The first combined experimental and theoretical study on the ionization and lipophilic properties of peptide nucleic acid (PNA) derivatives, including eleven PNA monomers and two PNA decamers, is described. The acidity constants (pK_a) of individual acidic and basic centers of PNA monomers were measured by automated potentiometric pH titrations in water/methanol solution, and these values were found to be in agreement with those obtained by MoKa software. These results indicate that single nucleobases do not change their pK_a values when included in PNA monomers and oligomers. In addition, immobilized artificial membrane chromatography was employed to evaluate the lipophilic properties of PNA monomers and oligomers, which showed the PNA derivatives had poor affinity towards membrane phospholipids, and confirmed their scarce cell penetrating ability. Overall, our study not only is of potential relevance to evaluate the pharmacokinetic properties of PNA, but also constitutes a reliable basis to properly modify PNA to obtain mimics with enhanced cell penetration properties.

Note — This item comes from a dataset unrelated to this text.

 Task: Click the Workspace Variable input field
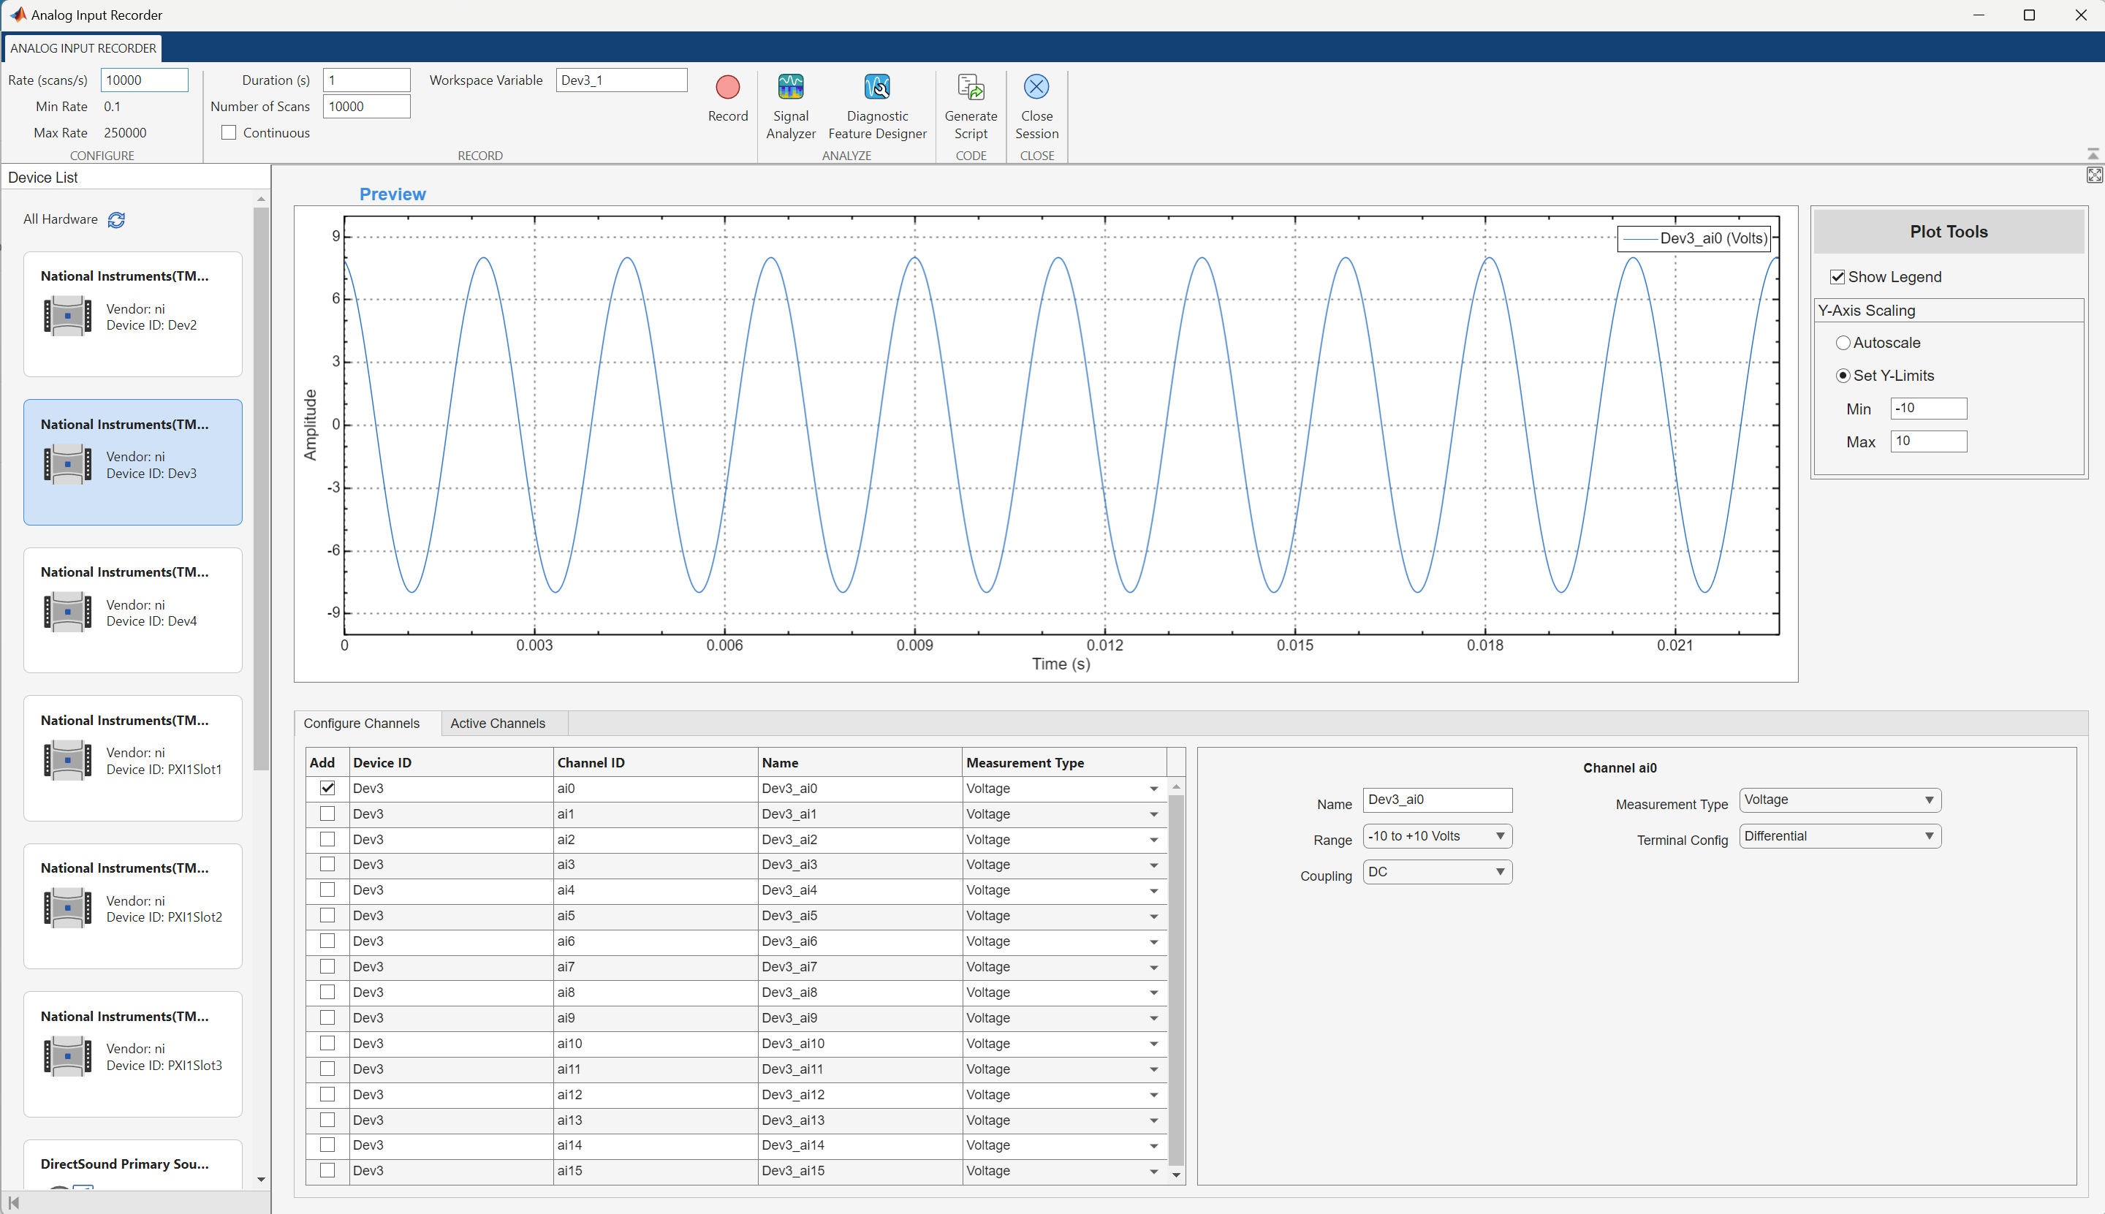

描述了肽核酸 (PNA) 衍生物（包括十一种 PNA 单体和两种 PNA 十聚体）的电离和亲脂特性的首次结合实验和理论研究。PNA 单体的单个酸性和碱性中心的酸度常数 (pK _a ) 通过水/甲醇溶液中的自动电位 pH 滴定测量，发现这些值与 MoKa 软件获得的值一致。这些结果表明，单碱基不改变自己的pK_一当包含在 PNA 单体和低聚物中时的值。此外，采用固定化人工膜层析法评估PNA单体和低聚物的亲脂性，表明PNA衍生物对膜磷脂的亲和力较差，证实了它们缺乏细胞穿透能力。总体而言，我们的研究不仅与评估 PNA 的药代动力学特性具有潜在相关性，而且还构成了适当修改 PNA 以获得具有增强细胞渗透特性的模拟物的可靠基础。